Modulation of Abnormal Metabolic Brain Networks by Experimental Therapies in a Nonhuman Primate Model of Parkinson Disease: An Application to Human Retinal Pigment Epithelial Cell Implantation.

Abnormal covariance pattern of regional metabolism associated with Parkinson disease (PD) is modulated by dopaminergic pharmacotherapy. Using high-resolution 18 F-FDG PET and network analysis, we previously derived and validated a parkinsonism-related metabolic pattern (PRP) in nonhuman primate models of PD. It is currently not known whether this network is modulated by experimental therapeutics.
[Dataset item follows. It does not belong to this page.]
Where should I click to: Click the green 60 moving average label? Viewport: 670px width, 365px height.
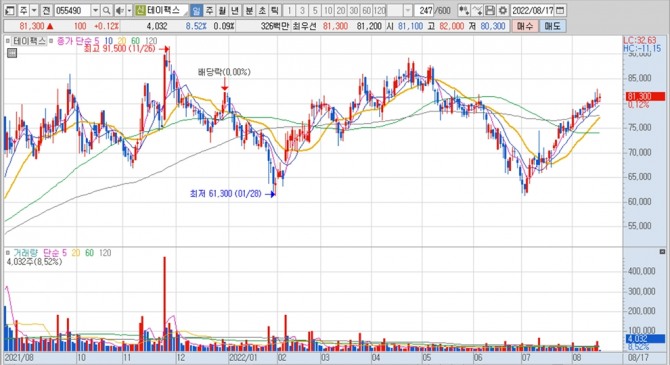[135, 41]
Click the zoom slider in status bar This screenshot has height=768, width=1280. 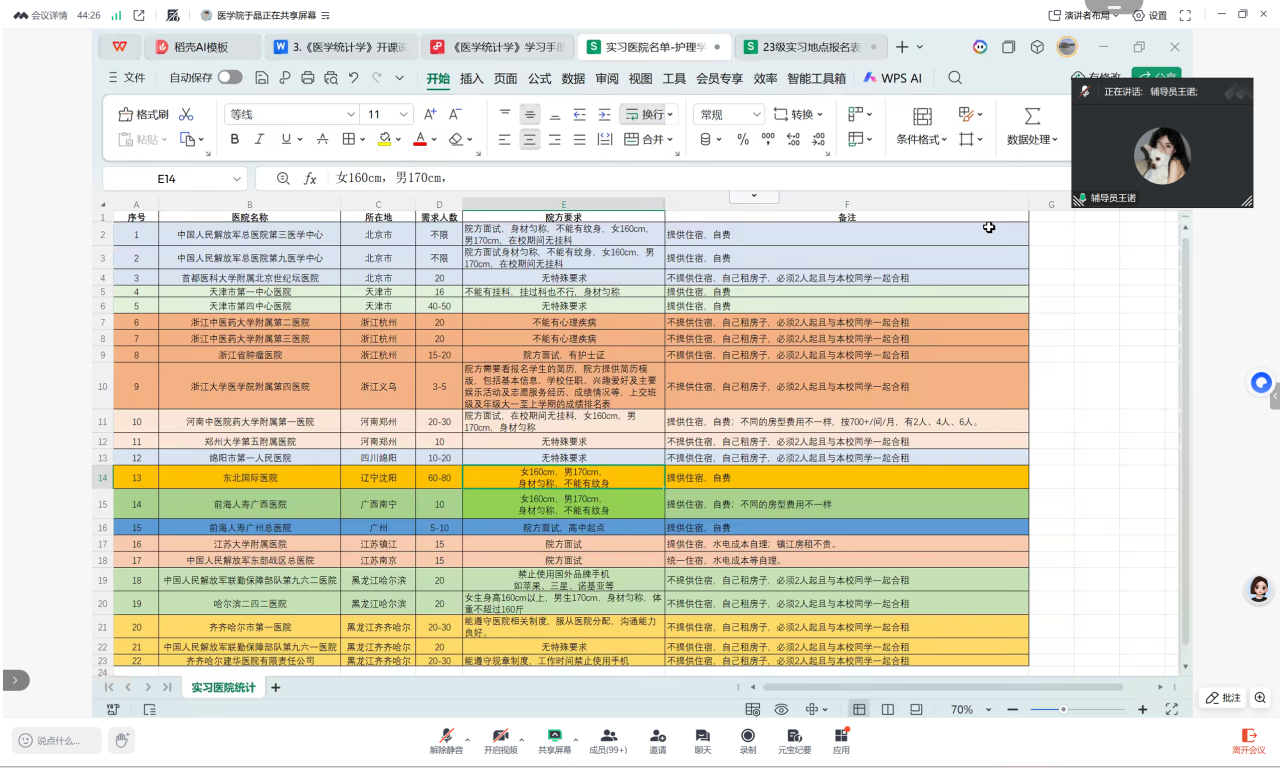pos(1063,709)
In this study, we examined changes in network activity by striatal implantation of human levodopa-producing retinal pigment epithelial (hRPE) cells in parkinsonian macaques and evaluated the reproducibility of network activity in a small test-retest study.

METHODS: 18 F-FDG PET scans were acquired in 8 healthy macaques and 8 macaques with 1-methyl-4-phenyl-1,2,3,6-tetrahydropyridine (MPTP)-induced bilateral nigrostriatal dopaminergic lesions after unilateral putaminal implantation of hRPE cells or sham surgery. PRP activity was measured prospectively in all animals and in a subset of test-retest animals using a network quantification approach. Network activity and regional metabolic values were compared on a hemispheric basis between animal groups and treatment conditions.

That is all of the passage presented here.